This documentation applies to the following versions of Splunk: 4.0 , 4.0.1 , 4.0.2 , 4.0.3 , 4.0.4 , 4.0.5 , 4.0.6
Many event logs have a strict one-line-per-event format, but some do not. Usually, Splunk can figure out where event boundaries are automatically. However, if event boundary recognition is not working as desired, set custom rules by configuring props.conf.
To configure multi-line events, examine the format of the events. Determine a pattern in the events to set as the start or end of an event. Then, edit $SPLUNK_HOME/etc/system/local/props.conf, and set the necessary attributes for your data handling.
There are two ways to handle multiline events
1) Break the event stream into real events. This is recommended, as it increases indexing speed significantly. Use LINE_BREAKER (see below).
2) Break the event stream into lines, and reassemble. This is slower, but affords more robust configuration options. Use any line-breaking attribute besides LINE_BREAKER (see below).
Here are possible attributes to set for line-breaking rules from $SPLUNK_HOME/etc/system/README/props.conf.spec:
TRUNCATE = <non-negative integer>
LINE_BREAKER = <regular expression>
LINE_BREAKER_LOOKBEHIND = <integer> (100)
SHOULD_LINEMERGE = <true/false>
The following are used only when SHOULD_LINEMERGE = True
AUTO_LINEMERGE = <true/false>
BREAK_ONLY_BEFORE_DATE = <true/false>
BREAK_ONLY_BEFORE = <regular expression>
MUST_BREAK_AFTER = <regular expression>
MUST_NOT_BREAK_AFTER = <regular expression>
MUST_NOT_BREAK_BEFORE = <regular expression>
MAX_EVENTS = <integer>
[my_custom_sourcetype] BREAK_ONLY_BEFORE = ^\d+\s*$
This example instructs Splunk to divide events in a file or stream by presuming any line that consists of all digits is the start of a new event, for any source whose source type was configured or determined by Splunk to be sourcetype::my_custom_sourcetype .
Another example:
The following log event contains several lines that are part of the same request. The differentiator between requests is "Path". The customer would like all these lines shown as one event entry.

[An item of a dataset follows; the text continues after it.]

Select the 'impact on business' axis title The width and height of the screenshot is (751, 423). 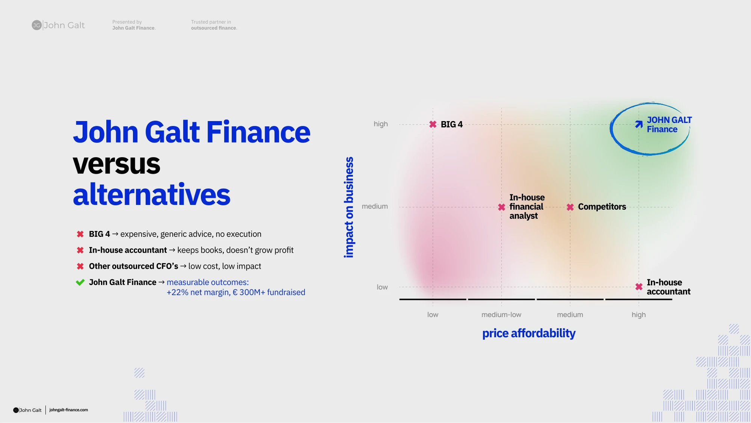click(349, 207)
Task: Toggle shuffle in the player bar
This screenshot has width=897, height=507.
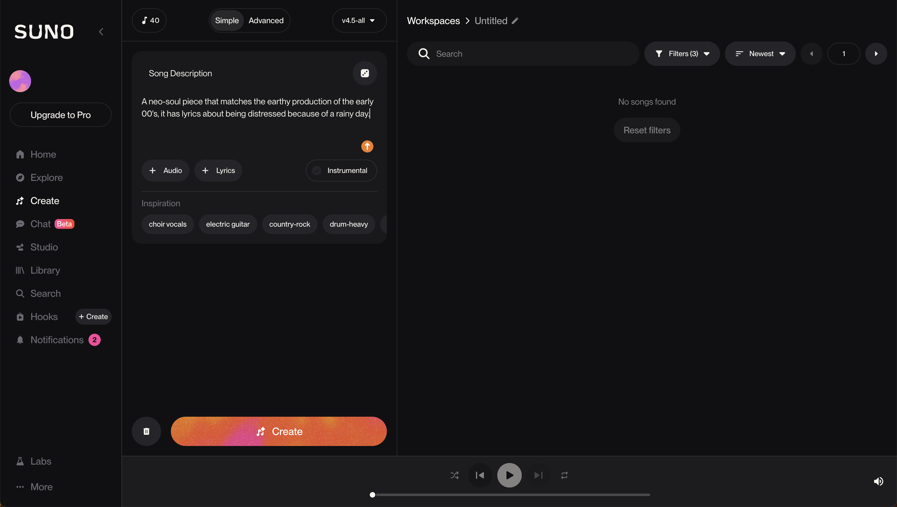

{{"2006-09-21, 02:57:11.58", 122, 11, "Path=/LoginUser Query=CrmId=ClientABC&ContentItemId=TotalAccess&SessionId=3A1785URH117BEA&Ticket=646A1DA4STF896EE&SessionTime=25368&ReturnUrl=http://www.clientabc.com, Method=GET, IP=209.51.249.195, Content=", ""}}
{{"2006-09-21, 02:57:11.60", 122, 15, "UserData:<User CrmId="clientabc" UserId="p12345678"><EntitlementList></EntitlementList></User>", ""}}
{{"2006-09-21, 02:57:11.60", 122, 15, "New Cookie: SessionId=3A1785URH117BEA&Ticket=646A1DA4STF896EE&CrmId=clientabc&UserId=p12345678&AccountId=&AgentHost=man&AgentId=man, MANUser: Version=1&Name=&Debit=&Credit=&AccessTime=&BillDay=&Status=&Language=&Country=&Email=&EmailNotify=&Pin=&PinPayment=&PinAmount=&PinPG=&PinPGRate=&PinMenu=&", ""}}
To index this multiple line event properly, use the Path differentiator in your configuration. Add the following to your $SPLUNK_HOME/etc/system/local/props.conf:
[source::source-to-break] SHOULD_LINEMERGE = True BREAK_ONLY_BEFORE = Path=
This code tells Splunk to merge the lines of the event, and only break before the term Path=.